- **Required action**: Go through the data and report each line that holds the string "computer".

BEGIN Exercise material

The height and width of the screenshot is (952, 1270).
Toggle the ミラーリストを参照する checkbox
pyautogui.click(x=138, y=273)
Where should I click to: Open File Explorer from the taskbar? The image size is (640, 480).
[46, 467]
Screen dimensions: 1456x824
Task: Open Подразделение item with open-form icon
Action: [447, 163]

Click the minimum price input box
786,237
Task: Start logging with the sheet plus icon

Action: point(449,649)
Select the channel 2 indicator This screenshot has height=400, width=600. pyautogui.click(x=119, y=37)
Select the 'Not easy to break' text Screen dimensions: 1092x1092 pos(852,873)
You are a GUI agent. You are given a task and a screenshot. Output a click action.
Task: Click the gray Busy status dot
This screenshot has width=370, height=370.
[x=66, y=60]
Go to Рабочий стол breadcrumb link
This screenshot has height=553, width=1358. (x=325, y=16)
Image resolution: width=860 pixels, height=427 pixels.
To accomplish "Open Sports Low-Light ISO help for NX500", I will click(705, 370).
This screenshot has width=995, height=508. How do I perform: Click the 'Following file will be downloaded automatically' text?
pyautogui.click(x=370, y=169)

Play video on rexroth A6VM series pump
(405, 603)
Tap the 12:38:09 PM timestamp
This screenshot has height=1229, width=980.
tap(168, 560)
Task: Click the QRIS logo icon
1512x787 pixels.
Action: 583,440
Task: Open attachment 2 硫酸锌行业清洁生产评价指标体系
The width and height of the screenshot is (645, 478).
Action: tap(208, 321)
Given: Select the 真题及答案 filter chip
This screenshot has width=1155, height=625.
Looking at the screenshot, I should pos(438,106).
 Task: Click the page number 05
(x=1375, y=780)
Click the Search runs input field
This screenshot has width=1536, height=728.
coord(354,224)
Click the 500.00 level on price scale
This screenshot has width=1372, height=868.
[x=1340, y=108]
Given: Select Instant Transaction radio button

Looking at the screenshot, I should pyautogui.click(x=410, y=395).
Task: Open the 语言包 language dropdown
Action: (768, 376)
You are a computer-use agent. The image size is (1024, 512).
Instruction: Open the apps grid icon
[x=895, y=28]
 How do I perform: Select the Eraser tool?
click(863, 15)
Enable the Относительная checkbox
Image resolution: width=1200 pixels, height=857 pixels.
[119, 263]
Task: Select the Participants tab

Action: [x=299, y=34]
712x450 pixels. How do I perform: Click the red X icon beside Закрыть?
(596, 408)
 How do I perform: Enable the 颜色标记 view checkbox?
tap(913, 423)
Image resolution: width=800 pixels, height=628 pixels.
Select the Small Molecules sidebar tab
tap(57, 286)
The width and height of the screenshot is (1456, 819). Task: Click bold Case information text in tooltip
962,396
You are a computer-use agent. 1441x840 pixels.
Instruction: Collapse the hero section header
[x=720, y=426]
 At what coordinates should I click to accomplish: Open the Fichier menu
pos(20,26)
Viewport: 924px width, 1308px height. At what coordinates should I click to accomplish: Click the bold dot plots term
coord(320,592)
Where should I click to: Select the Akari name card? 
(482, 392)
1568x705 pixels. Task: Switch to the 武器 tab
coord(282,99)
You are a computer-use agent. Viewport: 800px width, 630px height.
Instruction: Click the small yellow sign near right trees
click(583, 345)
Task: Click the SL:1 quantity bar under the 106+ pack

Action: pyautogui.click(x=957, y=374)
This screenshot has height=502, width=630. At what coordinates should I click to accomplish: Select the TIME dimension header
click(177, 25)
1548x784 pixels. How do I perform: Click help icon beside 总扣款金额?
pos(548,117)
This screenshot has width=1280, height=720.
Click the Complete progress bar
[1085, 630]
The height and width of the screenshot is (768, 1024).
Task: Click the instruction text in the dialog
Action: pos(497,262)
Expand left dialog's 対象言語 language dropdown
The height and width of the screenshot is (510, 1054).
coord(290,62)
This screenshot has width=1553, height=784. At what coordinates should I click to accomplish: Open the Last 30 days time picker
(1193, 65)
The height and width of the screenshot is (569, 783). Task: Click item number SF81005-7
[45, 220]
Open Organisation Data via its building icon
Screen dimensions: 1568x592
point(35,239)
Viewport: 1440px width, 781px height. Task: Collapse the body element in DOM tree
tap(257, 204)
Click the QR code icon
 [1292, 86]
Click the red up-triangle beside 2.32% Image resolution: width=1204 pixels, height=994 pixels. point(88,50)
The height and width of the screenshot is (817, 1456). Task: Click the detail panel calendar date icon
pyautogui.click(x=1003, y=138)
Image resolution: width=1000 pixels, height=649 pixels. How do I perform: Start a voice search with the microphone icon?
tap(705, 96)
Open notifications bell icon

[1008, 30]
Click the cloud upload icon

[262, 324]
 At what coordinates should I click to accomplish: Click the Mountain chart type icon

END Exercise material

- **Response to this task**:
You are a computer-use agent. The image size is (1024, 512).
You are a computer-use agent. 1441x840 pixels.
You are a computer-use agent. Viewport: 800px width, 630px height.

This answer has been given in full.